NOT Social Distancing: Getting Students to “Meet Your Neighbors” as a First-year Interprofessional Activity

Tuesday, October 13, 2020, 12:00 pm - 1:00 pm EDT

Interprofessional education (IPE) is a key component in health professions education to prepare students for practice. Breaking down barriers and stereotypes about other professions early in a student’s education is important to future team-readiness. While we know that it is important to expose students to IPE early in their curriculum, it can be challenging to identify activities for early program students who have a variety of clinical experiences and expectations. In this “Meet Your Neighbors” (MYN) activity, all first-year pharmacy, medicine, dentistry, and nursing students (n=580) participated in a required exercise to “learn from, with, and about” themselves as members of a healthcare team and the role of other professionals as team members. To help students develop their own role identity, students wrote an individual reflection on motivations for pursuing their profession and its impact on healthcare.

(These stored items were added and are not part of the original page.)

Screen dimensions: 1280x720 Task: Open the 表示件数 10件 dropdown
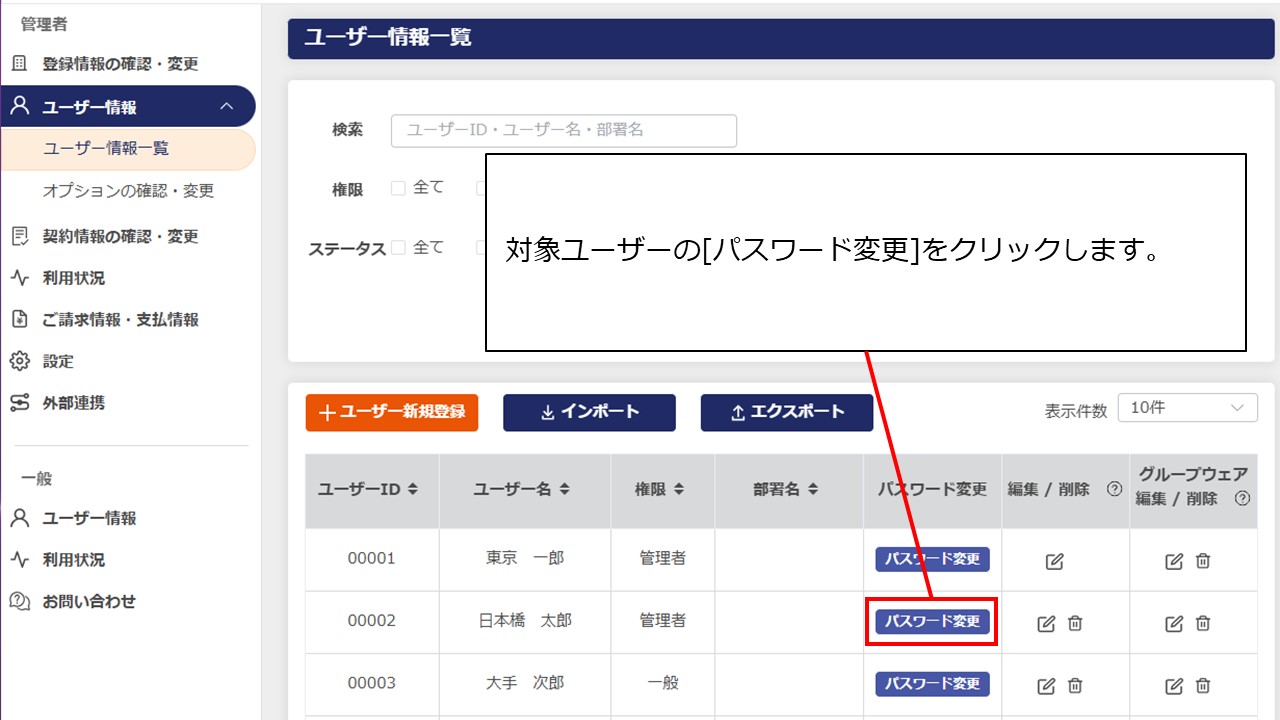click(1187, 408)
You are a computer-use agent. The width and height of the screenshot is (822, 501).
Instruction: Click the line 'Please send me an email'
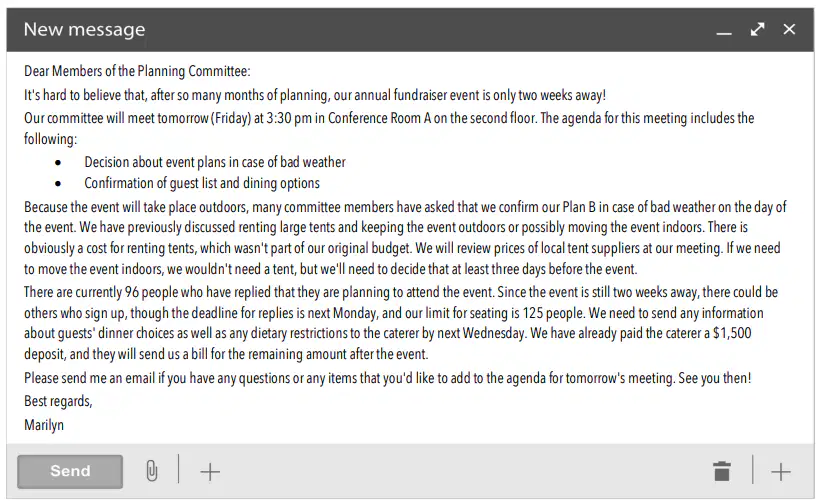(x=387, y=378)
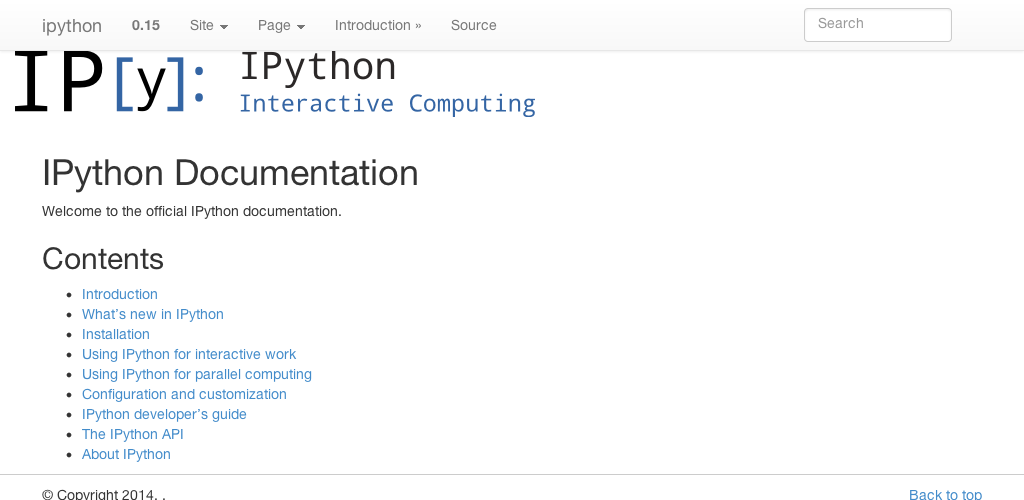Open Using IPython for parallel computing
This screenshot has width=1024, height=500.
click(x=197, y=374)
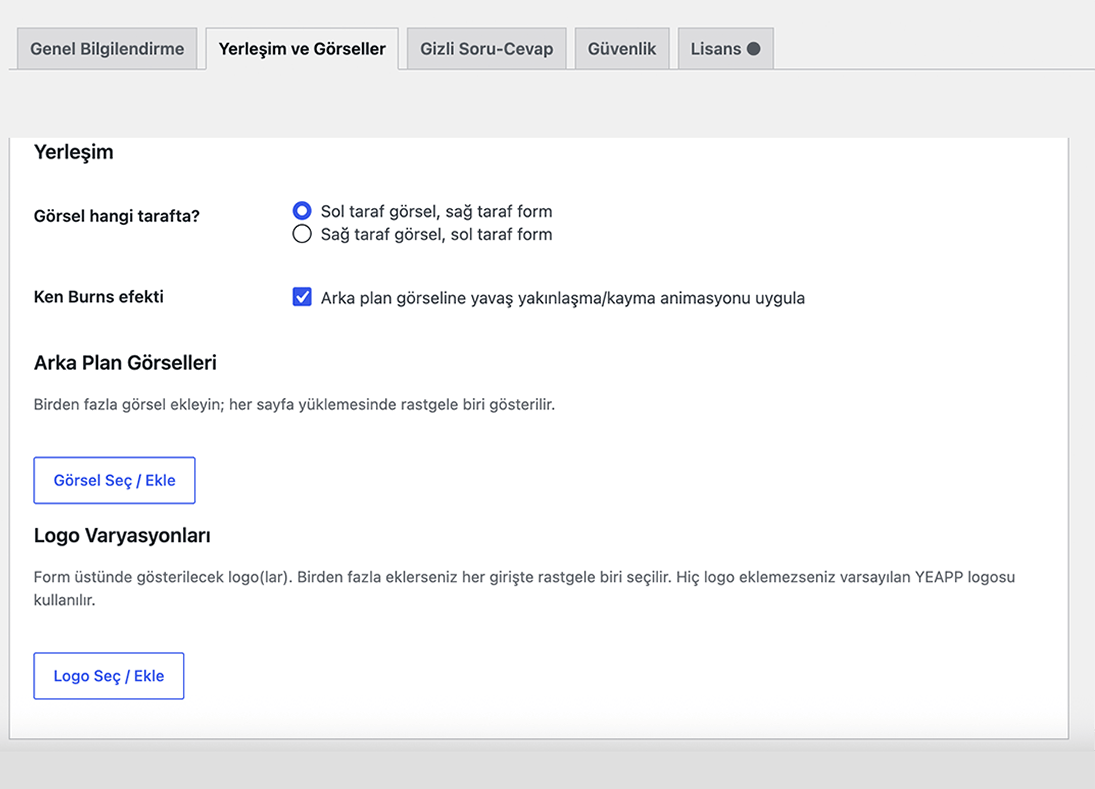Click the dark status dot on Lisans tab
The image size is (1095, 789).
tap(753, 49)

Students were then assigned to an interprofessional group of 3-5 students to meet with at their own convenience. Each student read their reflections to the group, and discussed the similarities and differences of their reflections. After the discussion, students wrote a collective reflection on what they learned from meeting with other health professional students and participated in a debrief. Pre- and post-activity surveys based on IPEC competencies were administered. The survey showed improved confidence across all IPEC competencies. Specifically, students confidence improved in explaining roles and responsibilities (pre: 44.3%; post: 86.8%) and describing how professionals can collaborate and integrate interventions (pre: 50.5%; post: 90.5%). Confidence in communicating roles (pre: 63.9%; post: 89.1%) and forging interdependent relationships (pre: 59.6%; post: 88.5%) also improved. Students’ ability to articulate their own roles on the healthcare team and confidence in interprofessional interactions improved after participating in the MYN exercise. The MYN exercise provided a unique method to engage learners in IPE prior to clinical matriculation.